Since upvotes are known to the instance administrator (for brevity, not getting into the fediverse aspect of this), and since their email addresses are known too, I believe that these two pieces of information can be accounted for in order to detect patterns. This would lead to much better results.

In the beginning, such a solution needs to look for patterns first and these patterns need to be flagged as true (bots) or false (users) by the instance administrator - maybe 200 manual flaggings. Afterwards, the GNN could possibly decide to act based on confidence of previous pattern matching.

This may be an interesting bachelor's / master's thesis (or a side project in general) for anyone looking for one. Of course, there's a lot of nuances I've missed. Plus, I haven't kept up with GNNs in a very long time, so that should be accounted for too.

Edit: perhaps IP addresses could be used too? That's one way reddit would detect vote manipulation.

[1] account age, comment time, comment time difference with parent comment, sentiment agreement/disgareement with parent commenters, number of child comments after an hour, post karma, comment karma, number of comments, number of subreddits participated in, number of posts, and more I can't remember.

[-] ptz@dubvee.org 7 points 1 month ago

That would definitely work for rooting out ones local to an instance, but not cross-instance. For example, none of these were local to my instance, so I don't have email or IP data for those and had to identify them based on activity patterns.

I worked with another instance admin who did have one of these on their instance, and they confirmed IP and email provider overlap of those accounts as well as a local alt of an active user on another instance. Unfortunately, there is no way to prove that the alt on that instance actually belongs to the "main" alt on another instance.
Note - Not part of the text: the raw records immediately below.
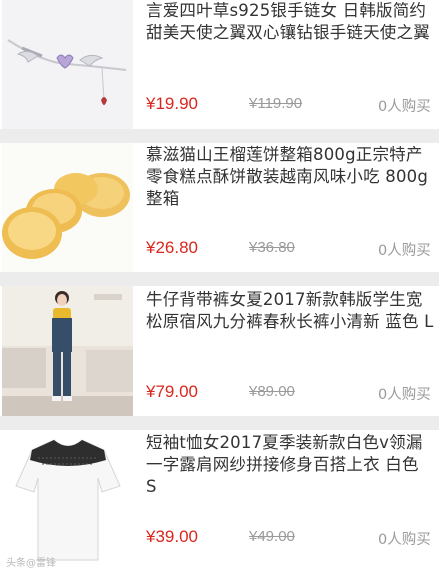 The width and height of the screenshot is (439, 571). I want to click on product-title: 慕滋猫山王榴莲饼整箱800g正宗特产零食糕点酥饼散装越南风味小吃 800g整箱, so click(290, 177).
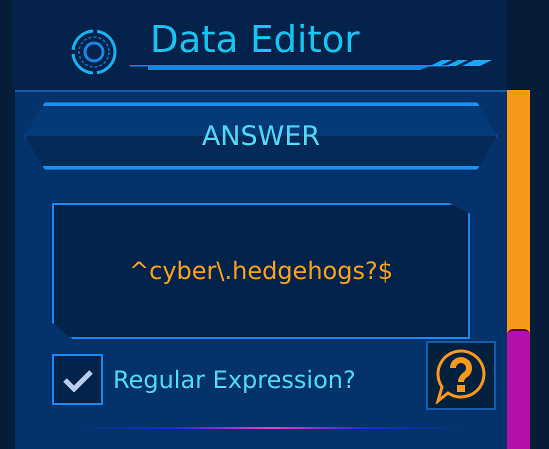  I want to click on scrollbar-track, so click(518, 270).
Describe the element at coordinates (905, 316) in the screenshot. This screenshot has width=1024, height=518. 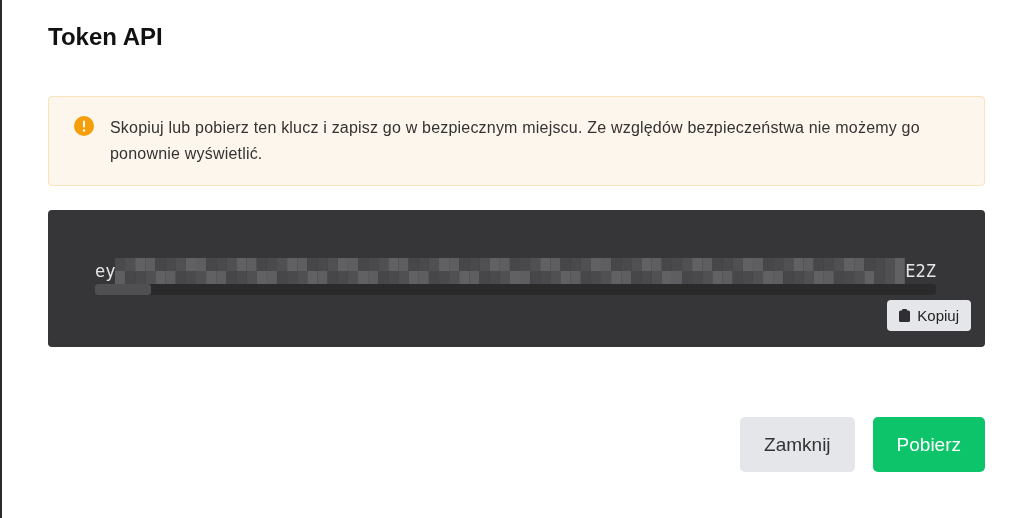
I see `clipboard-icon` at that location.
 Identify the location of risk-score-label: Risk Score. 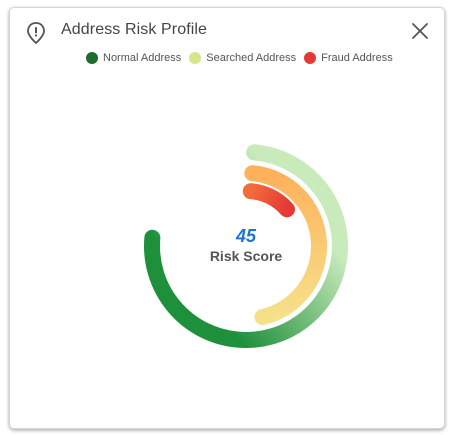
(246, 256).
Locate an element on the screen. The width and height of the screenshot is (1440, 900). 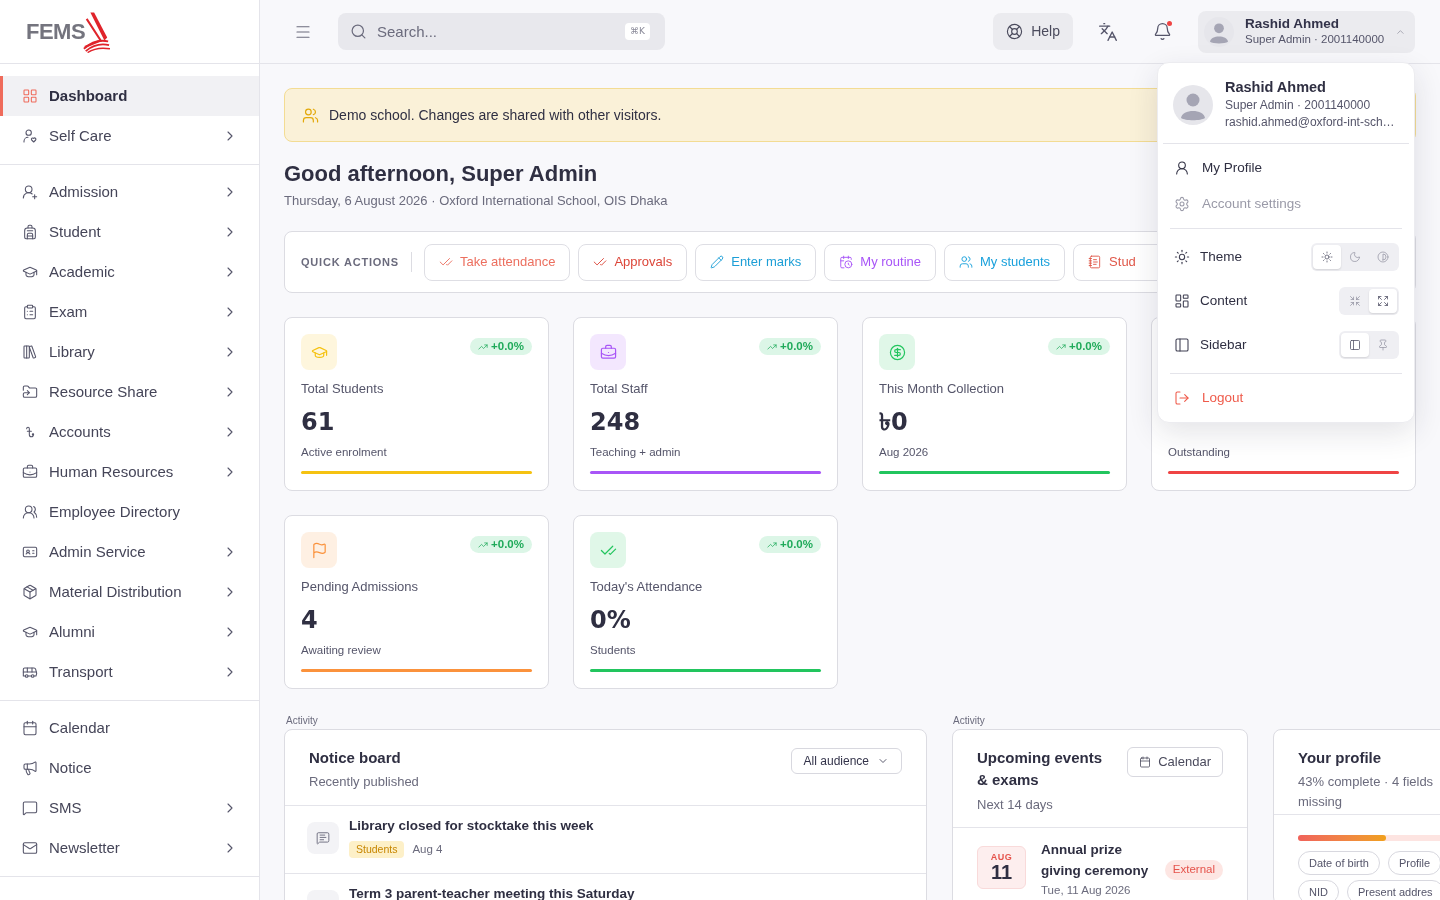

Due to privacy policy conflicts, they couldn't share the actual IP/email values but could confirm that there was overlap among the suspect accounts.

Admins could share IP and email info and compare, but each instance has its own privacy policy which may or may not allow for that (even for moderation purposes). I'm throwing some ideas around with other admins to find a way to share that info that doesn't violate the privacy of any instances' users. My current thought was to share a hash of the IP address, IP subnet, email address, and email provider. That way those hashes could be compared without revealing the actual values. The only hiccup with that is that it would be incredibly easy to generate a rainbow table of all IPv4 addresses to de-anonymize the IP hashes, so I'm back to square one lol.

[-] ABasilPlant@lemmy.world 4 points 1 month ago* (last edited 1 month ago)

Yes, this would essentially be a detecting mechanism for local instances. However, a network trained on all available federated data could still yield favorable results. You may just end up not needing IP Addresses and emails. Just upvotes / downvotes across a set of existing comments would even help.

The important point is figuring out all possible data you can extract and feed it to a "ML" black box. The black box can deal with things by itself.